About this exercise. The finished copy should hold every entry exactly as given, and no pictures.

Entries shown.

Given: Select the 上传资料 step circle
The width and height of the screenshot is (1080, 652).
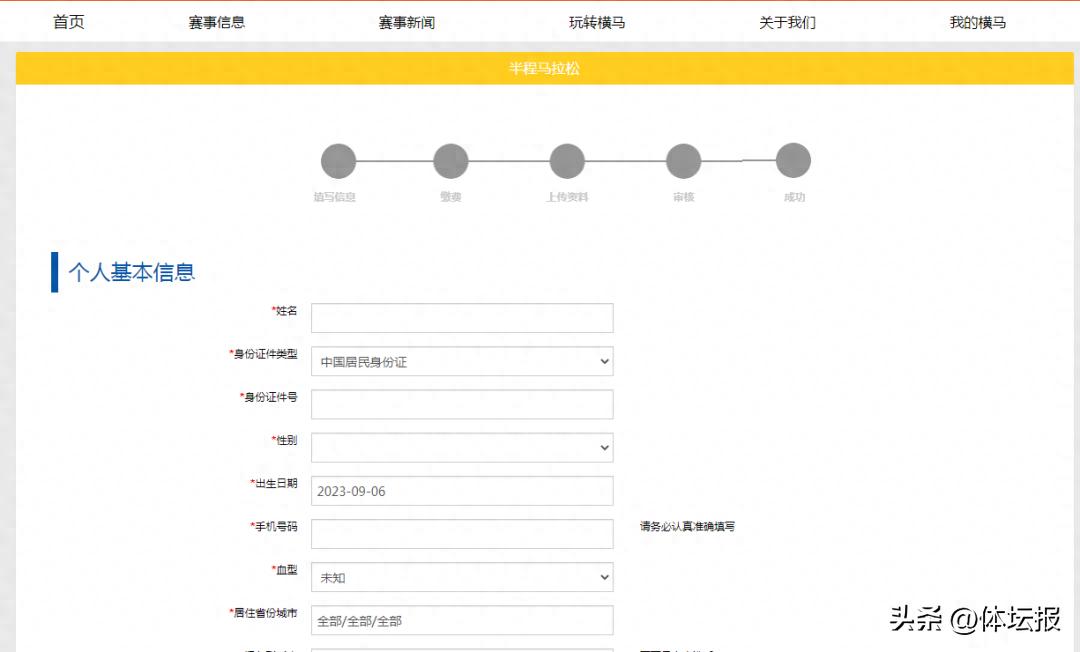Looking at the screenshot, I should pyautogui.click(x=567, y=161).
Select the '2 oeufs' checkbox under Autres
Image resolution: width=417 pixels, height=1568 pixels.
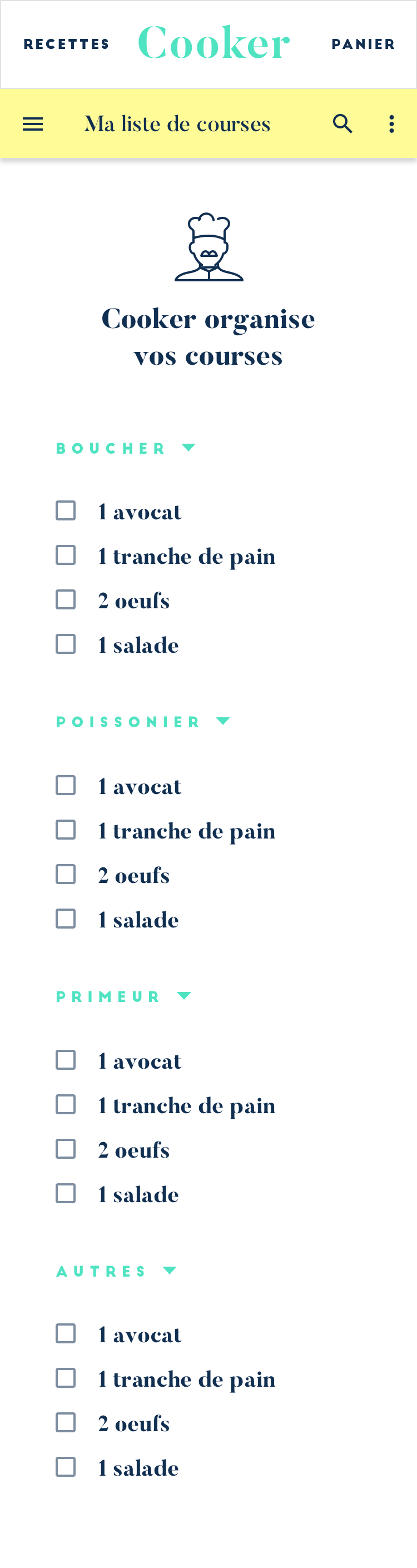[66, 1422]
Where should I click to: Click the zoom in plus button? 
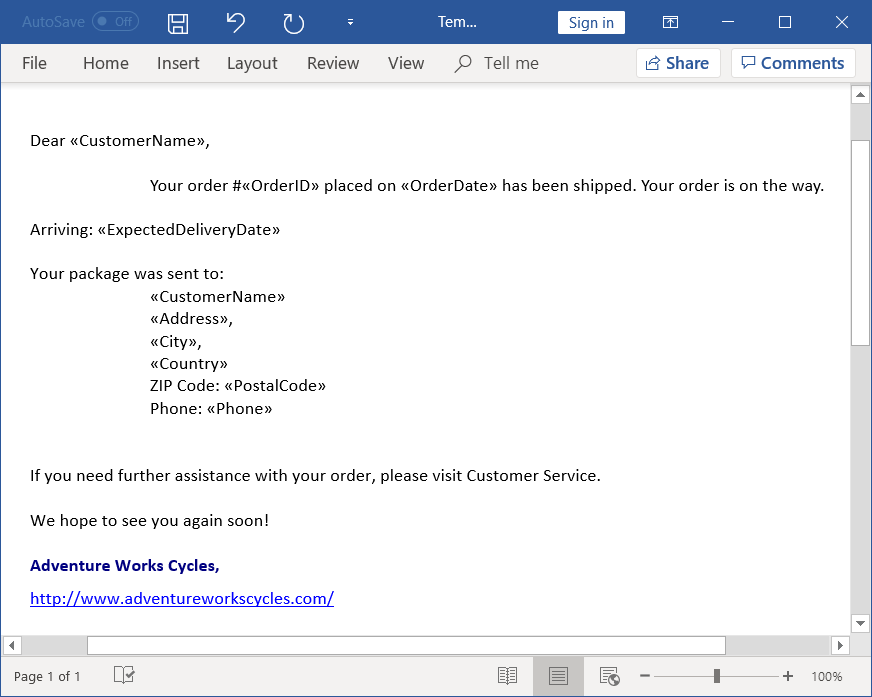pos(788,676)
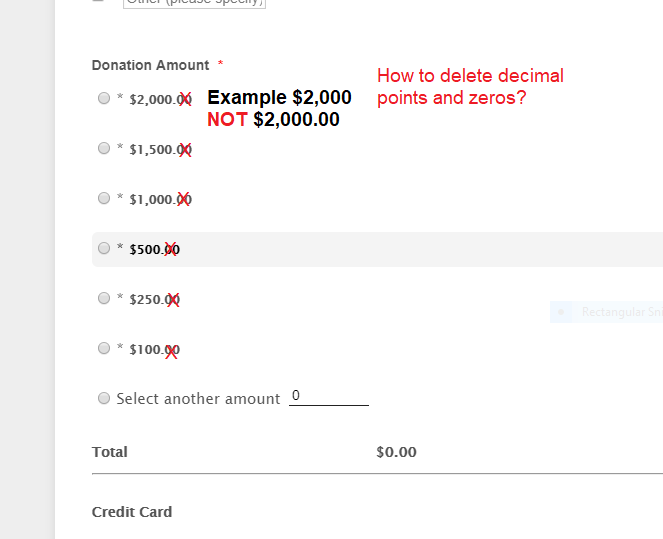Click the red X on $500.00
Image resolution: width=663 pixels, height=539 pixels.
[x=172, y=249]
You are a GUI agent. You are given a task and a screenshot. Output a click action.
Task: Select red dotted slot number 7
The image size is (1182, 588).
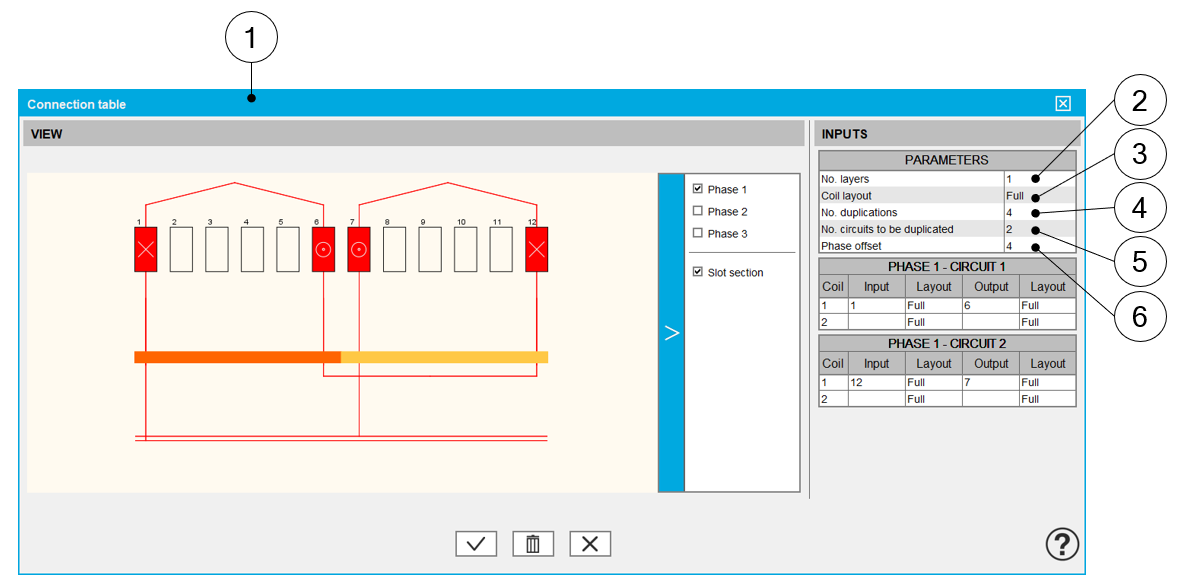359,250
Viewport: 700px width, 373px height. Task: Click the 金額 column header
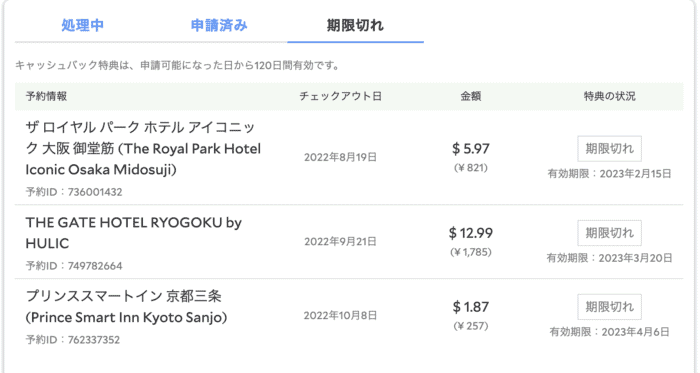click(x=471, y=96)
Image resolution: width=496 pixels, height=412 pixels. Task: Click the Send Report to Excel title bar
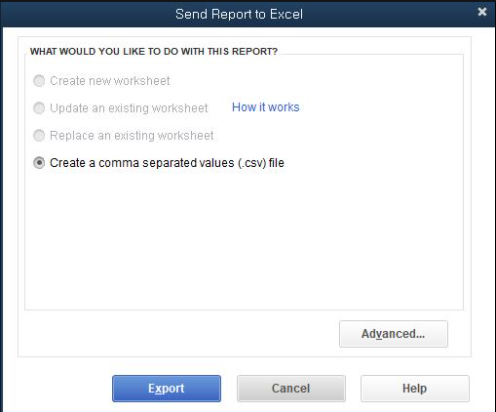click(x=239, y=14)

Response for this exercise.
Given: Select the 上传资料 step circle
The width and height of the screenshot is (1080, 652).
Looking at the screenshot, I should pyautogui.click(x=567, y=161).
Select the '2 oeufs' checkbox under Autres
Image resolution: width=417 pixels, height=1568 pixels.
[66, 1422]
Where should I click to: Click the zoom in plus button? 
pos(788,676)
Click the red X on $500.00
Image resolution: width=663 pixels, height=539 pixels.
[x=172, y=249]
You are a GUI agent. You are given a task and a screenshot. Output a click action.
Task: Select red dotted slot number 7
The image size is (1182, 588).
359,250
Viewport: 700px width, 373px height. Task: Click the 金額 column header
click(x=471, y=96)
Image resolution: width=496 pixels, height=412 pixels. Task: Click the Send Report to Excel title bar
click(x=239, y=14)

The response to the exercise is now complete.